(Exercise materials)

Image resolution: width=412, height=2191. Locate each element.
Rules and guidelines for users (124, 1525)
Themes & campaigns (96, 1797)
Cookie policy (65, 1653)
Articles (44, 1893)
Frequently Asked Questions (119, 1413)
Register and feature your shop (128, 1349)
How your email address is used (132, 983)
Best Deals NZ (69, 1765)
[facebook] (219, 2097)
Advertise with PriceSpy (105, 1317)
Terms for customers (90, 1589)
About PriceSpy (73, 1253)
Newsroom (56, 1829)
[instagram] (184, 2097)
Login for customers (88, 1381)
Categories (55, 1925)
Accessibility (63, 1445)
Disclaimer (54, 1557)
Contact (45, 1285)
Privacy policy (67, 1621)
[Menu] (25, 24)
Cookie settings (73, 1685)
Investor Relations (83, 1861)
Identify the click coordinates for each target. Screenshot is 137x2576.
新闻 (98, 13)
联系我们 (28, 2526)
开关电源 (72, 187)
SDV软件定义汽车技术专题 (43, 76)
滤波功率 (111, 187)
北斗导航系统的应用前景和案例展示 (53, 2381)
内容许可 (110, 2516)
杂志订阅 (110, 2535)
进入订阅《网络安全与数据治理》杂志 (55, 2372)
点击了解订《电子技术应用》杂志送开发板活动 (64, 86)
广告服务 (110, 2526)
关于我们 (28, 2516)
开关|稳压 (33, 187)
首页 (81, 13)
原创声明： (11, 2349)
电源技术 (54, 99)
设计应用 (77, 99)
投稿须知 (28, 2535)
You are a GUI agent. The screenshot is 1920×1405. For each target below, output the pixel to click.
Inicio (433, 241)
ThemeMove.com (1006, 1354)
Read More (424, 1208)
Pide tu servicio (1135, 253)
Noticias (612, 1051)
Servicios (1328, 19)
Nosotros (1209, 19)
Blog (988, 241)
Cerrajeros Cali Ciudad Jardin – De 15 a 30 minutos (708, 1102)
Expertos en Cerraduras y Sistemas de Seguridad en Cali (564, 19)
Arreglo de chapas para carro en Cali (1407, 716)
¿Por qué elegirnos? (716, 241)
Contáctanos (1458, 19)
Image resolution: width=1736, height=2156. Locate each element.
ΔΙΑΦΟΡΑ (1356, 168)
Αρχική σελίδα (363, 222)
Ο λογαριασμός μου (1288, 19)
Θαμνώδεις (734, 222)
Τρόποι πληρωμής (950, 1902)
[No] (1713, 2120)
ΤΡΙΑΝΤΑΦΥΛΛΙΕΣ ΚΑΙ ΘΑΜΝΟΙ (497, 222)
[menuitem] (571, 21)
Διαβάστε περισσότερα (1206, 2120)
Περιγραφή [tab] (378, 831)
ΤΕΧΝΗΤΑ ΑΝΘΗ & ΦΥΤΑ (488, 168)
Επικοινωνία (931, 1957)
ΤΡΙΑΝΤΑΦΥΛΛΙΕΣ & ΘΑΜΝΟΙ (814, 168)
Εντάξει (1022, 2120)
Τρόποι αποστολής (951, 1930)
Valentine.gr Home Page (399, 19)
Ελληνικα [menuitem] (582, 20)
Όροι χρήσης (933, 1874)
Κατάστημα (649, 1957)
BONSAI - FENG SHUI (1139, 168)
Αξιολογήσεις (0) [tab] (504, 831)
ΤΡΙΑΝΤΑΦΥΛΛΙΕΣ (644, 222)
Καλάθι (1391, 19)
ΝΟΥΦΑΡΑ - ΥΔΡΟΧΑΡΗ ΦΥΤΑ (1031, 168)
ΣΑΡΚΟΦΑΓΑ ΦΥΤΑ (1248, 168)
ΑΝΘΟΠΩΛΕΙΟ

(End Exercise materials)

» Work instruction
Write out again, exactly, the line containing "原创声明： (11, 2349)" and every later line of the records. Omit the rest.

» Solution for this problem
原创声明： (11, 2349)
电源技术 (54, 99)
设计应用 (77, 99)
投稿须知 (28, 2535)
You are a GUI agent. The screenshot is 1920×1405. For each target below, output the pixel to click.
Inicio (433, 241)
ThemeMove.com (1006, 1354)
Read More (424, 1208)
Pide tu servicio (1135, 253)
Noticias (612, 1051)
Servicios (1328, 19)
Nosotros (1209, 19)
Blog (988, 241)
Cerrajeros Cali Ciudad Jardin – De 15 a 30 minutos (708, 1102)
Expertos en Cerraduras y Sistemas de Seguridad en Cali (564, 19)
Arreglo de chapas para carro en Cali (1407, 716)
¿Por qué elegirnos? (716, 241)
Contáctanos (1458, 19)
Image resolution: width=1736, height=2156. Locate each element.
ΔΙΑΦΟΡΑ (1356, 168)
Αρχική σελίδα (363, 222)
Ο λογαριασμός μου (1288, 19)
Θαμνώδεις (734, 222)
Τρόποι πληρωμής (950, 1902)
[No] (1713, 2120)
ΤΡΙΑΝΤΑΦΥΛΛΙΕΣ ΚΑΙ ΘΑΜΝΟΙ (497, 222)
[menuitem] (571, 21)
Διαβάστε περισσότερα (1206, 2120)
Περιγραφή [tab] (378, 831)
ΤΕΧΝΗΤΑ ΑΝΘΗ & ΦΥΤΑ (488, 168)
Επικοινωνία (931, 1957)
ΤΡΙΑΝΤΑΦΥΛΛΙΕΣ & ΘΑΜΝΟΙ (814, 168)
Εντάξει (1022, 2120)
Τρόποι αποστολής (951, 1930)
Valentine.gr Home Page (399, 19)
Ελληνικα [menuitem] (582, 20)
Όροι χρήσης (933, 1874)
Κατάστημα (649, 1957)
BONSAI - FENG SHUI (1139, 168)
Αξιολογήσεις (0) [tab] (504, 831)
ΤΡΙΑΝΤΑΦΥΛΛΙΕΣ (644, 222)
Καλάθι (1391, 19)
ΝΟΥΦΑΡΑ - ΥΔΡΟΧΑΡΗ ΦΥΤΑ (1031, 168)
ΣΑΡΚΟΦΑΓΑ ΦΥΤΑ (1248, 168)
ΑΝΘΟΠΩΛΕΙΟ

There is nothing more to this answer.